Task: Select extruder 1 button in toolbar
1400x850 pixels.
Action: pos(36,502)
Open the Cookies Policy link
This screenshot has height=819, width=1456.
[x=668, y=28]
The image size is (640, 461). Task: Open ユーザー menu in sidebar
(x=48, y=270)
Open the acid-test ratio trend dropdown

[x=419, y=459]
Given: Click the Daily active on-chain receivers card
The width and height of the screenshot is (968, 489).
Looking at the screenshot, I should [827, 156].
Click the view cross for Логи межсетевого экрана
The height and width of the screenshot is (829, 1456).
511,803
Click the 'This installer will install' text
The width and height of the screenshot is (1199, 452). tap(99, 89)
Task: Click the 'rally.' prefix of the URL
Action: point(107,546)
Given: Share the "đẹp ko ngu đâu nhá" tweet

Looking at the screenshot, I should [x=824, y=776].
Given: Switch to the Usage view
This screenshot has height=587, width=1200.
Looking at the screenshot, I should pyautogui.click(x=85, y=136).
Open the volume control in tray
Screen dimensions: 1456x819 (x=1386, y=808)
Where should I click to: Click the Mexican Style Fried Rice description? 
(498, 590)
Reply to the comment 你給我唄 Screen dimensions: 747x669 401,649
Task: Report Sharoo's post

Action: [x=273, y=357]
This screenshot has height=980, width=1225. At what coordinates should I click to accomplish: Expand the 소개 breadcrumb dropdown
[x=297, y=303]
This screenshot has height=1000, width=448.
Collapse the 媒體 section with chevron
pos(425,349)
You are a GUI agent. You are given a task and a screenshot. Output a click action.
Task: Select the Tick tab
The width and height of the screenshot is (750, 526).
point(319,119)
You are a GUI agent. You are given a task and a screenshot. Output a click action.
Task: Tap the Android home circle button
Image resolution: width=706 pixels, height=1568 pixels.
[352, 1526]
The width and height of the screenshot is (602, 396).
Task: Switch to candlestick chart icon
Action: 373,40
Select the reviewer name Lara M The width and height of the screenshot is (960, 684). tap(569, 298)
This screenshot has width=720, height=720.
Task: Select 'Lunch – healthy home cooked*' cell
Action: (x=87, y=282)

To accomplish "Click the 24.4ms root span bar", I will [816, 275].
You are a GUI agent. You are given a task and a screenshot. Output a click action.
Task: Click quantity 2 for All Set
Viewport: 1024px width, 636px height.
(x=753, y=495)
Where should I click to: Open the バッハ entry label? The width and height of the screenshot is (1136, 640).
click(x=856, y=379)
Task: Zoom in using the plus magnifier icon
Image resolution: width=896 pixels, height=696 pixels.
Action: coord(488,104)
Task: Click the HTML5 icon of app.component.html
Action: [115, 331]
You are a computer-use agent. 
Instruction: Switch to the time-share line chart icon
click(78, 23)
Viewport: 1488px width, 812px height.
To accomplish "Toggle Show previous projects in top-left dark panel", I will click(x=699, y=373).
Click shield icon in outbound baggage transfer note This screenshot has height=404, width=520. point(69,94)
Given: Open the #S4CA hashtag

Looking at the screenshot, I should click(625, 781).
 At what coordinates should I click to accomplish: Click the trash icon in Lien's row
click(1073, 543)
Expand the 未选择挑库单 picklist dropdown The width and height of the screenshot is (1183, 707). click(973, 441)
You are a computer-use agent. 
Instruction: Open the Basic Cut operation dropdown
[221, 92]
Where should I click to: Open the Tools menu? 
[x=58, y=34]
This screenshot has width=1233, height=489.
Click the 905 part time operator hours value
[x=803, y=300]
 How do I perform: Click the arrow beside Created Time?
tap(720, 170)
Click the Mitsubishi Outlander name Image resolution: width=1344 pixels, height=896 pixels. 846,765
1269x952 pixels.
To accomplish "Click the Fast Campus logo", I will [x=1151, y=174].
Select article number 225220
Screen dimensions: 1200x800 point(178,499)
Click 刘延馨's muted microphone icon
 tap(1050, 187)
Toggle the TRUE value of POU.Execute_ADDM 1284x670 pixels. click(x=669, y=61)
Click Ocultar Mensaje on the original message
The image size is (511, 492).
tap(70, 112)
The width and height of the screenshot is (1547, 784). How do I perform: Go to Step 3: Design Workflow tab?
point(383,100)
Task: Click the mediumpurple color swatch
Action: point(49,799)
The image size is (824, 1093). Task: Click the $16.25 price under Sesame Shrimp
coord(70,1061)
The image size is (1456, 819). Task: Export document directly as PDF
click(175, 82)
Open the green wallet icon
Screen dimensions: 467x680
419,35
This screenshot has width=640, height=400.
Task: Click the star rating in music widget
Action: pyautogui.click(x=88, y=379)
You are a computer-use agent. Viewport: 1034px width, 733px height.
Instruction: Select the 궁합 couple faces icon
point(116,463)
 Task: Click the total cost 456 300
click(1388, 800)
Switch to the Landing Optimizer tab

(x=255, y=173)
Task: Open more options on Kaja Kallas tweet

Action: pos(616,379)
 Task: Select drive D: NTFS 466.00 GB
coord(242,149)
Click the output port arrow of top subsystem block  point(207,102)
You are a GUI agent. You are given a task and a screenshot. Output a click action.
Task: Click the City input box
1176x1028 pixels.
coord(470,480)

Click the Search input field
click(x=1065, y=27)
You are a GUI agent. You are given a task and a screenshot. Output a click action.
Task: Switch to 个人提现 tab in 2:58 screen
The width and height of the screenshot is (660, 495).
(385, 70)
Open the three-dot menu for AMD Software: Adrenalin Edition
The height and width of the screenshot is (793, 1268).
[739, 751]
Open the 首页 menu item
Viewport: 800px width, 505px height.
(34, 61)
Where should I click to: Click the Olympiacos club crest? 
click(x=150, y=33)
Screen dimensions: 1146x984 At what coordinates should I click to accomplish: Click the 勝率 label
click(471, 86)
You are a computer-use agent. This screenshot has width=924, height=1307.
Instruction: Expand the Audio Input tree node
_ _ _ _ _ _ _
> **Objective**: Reproduce the data verbatim, from its first line through the line containing "[x=419, y=459]", with both of those lines included.

> **Task answer**:
Task: Select extruder 1 button in toolbar
1400x850 pixels.
Action: pos(36,502)
Open the Cookies Policy link
This screenshot has height=819, width=1456.
[x=668, y=28]
The image size is (640, 461). Task: Open ユーザー menu in sidebar
(x=48, y=270)
Open the acid-test ratio trend dropdown

[x=419, y=459]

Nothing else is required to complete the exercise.